Conversion rate is designed to indicate how well a website is performing in terms of pushing a user through a desired journey towards a desired conversion – like purchasing a product, signing up for a demo or requesting a call from a sales team.
There is even the specialist field of Conversion Rate Optimization (CRO), which aims at tweaking the website design and user experience to improve its efficacy. A common approach for conversion rate is to try and turn a funnel into a cylinder, removing blockers and issues that make users likely drop off and leave the purchasing journey, and optimizing the experience to make it smoother and easier for users.
This is a noble aim, and making the user journey a more enjoyable experience for the end user is always a worthwhile effort.
However, the metric itself has problems. The first thing to be aware of is Goodhart’s Law which essentially states that focusing on a single metric like this can have unintended side effects.
According to a recent study, up to 92% of users who visit a website at any given time are not yet ready to buy (depending on the product and the vertical). The vast majority of these users are just browsing to see what’s available at what price, or researching to varying levels to decide what they wish to purchase and where from. Yet, Conversion Rate focuses the mind only on the 8% who are actually ready to buy.
This seems like a misguided approach, as there are numerous ways a brand can add value to a user who is not ready to buy just yet, which may turn them into a customer later on – creating helpful informational content, providing honest comparisons, buying guides, nurturing the user journey until they are ready to purchase – at which point they will be much more likely to visit the site that helped them make their mind up to complete the purchase or conversion, and as a result, more likely to stay a customer and become an advocate.
There are also more concrete technical problems with conversion rate.
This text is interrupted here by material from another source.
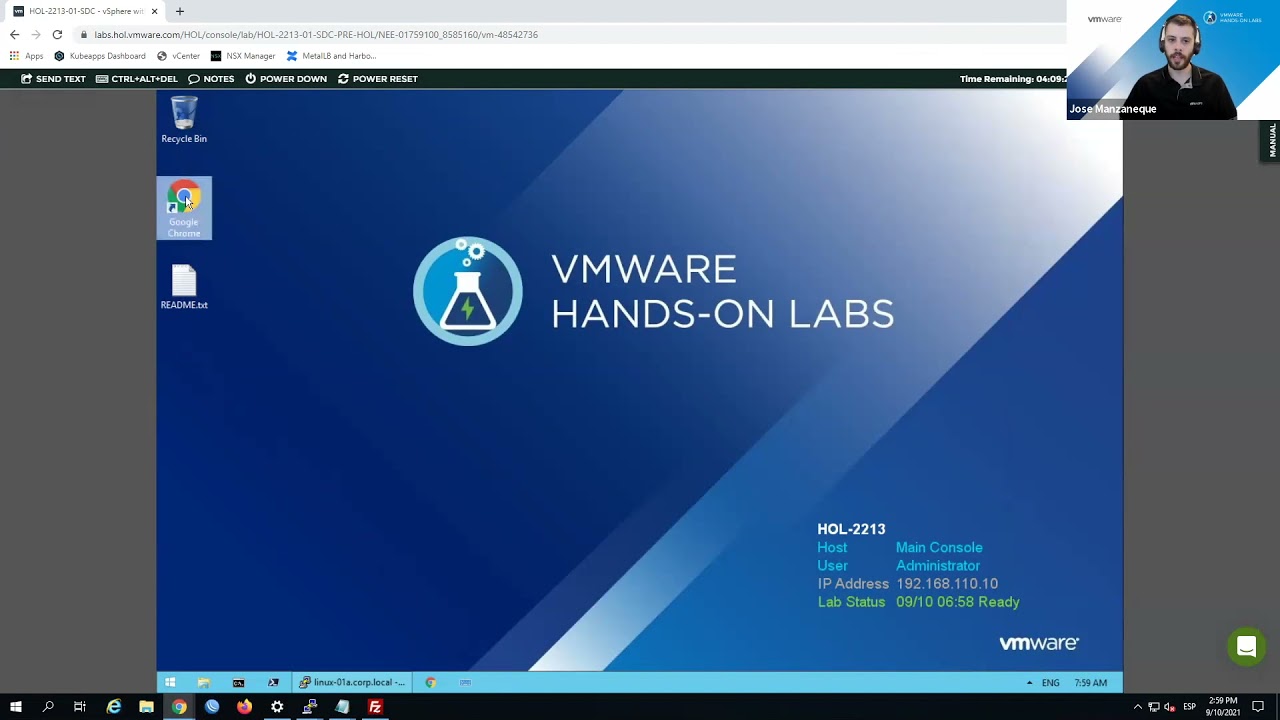Click the browser address bar URL
The height and width of the screenshot is (720, 1280).
pyautogui.click(x=316, y=34)
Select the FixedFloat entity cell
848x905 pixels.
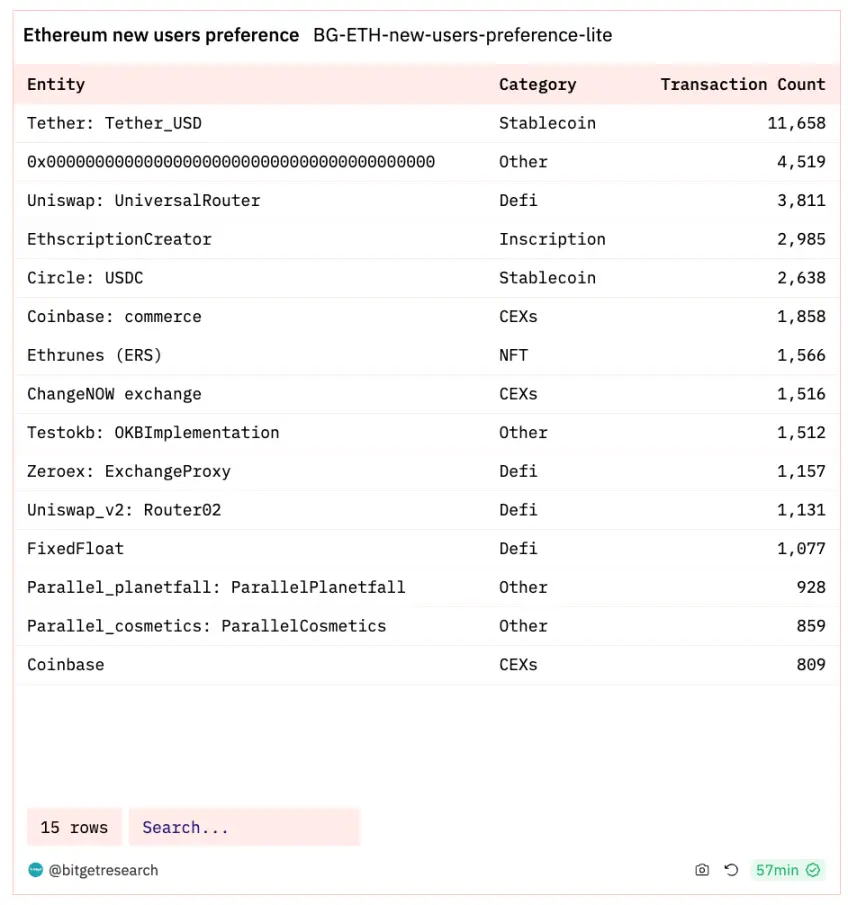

The biggest issue is that most of the time the conversion rate metric is based on visits or sessions – total number of identified conversions divided by the total number of web visits.
As explained above, the user may be on a long and complex multi-visit user journey, but not quite ready to convert right now. A session based conversion rate would count this visit as a non-converting session, and therefore negatively count towards your conversion rate. But yet, this very user could convert in the future, but the majority of her visits will be discounted, as if they are “bad” sessions, pushing down the conversion rate, and suggesting the website is not performing well.
There are ways to identify authenticated users (who login to your site and self-identify) and do so across devices. But this is generally a minority of users, so isn’t a viable option for most businesses.
That isn’t to say that businesses should not concern themselves with their conversion rates, but instead to ensure that they look at the conversion rate metric within the right context, and not be blinded by it. Conversion rates can be useful for visits with a commercial user intent (visits where the landing page is a product page, or PPC traffic from branded keywords for instance) but are less helpful when intent is informational (landing on a content page from organic search) or when the likelihood to convert is low (potentially visits from a mobile device when the product is of a very high value).
Bounce rate was once described by Avinash Kaushik as the “I came, I puked, I left” metric back in 2007. It is supposed to signify the amount of your users who landed on your site and quickly decided that your site was not what they were looking for and left instantly. While this is technically true, many analysts and users focus on this metric to measure how a landing page is performing, even though bounce rate has been largely criticized by the wider analytics industry.
Under certain definitions, it is possible for a “bounced” session to actually be a very valuable session.
To understand the issues with bounce rate as a performance measure, we first need to be 100% clear on how bounce rate is calculated. In Google Analytics a “bounced” session is a single interaction session, generally the first page view of the session, and therefore bounce rate is the total number of bounced sessions divided by total sessions.
The problems start to occur when we take this as our definition of a bounced session. Under this definition, if there is no other tracking set up to track interactions on the page, it is possible for a “bounced” session to actually be a very valuable session.
A good example is a user landing on a piece of informational content from organic search, perhaps from a “how-to” query such as “how to reverse a commit in git” or “how to make enchiladas”.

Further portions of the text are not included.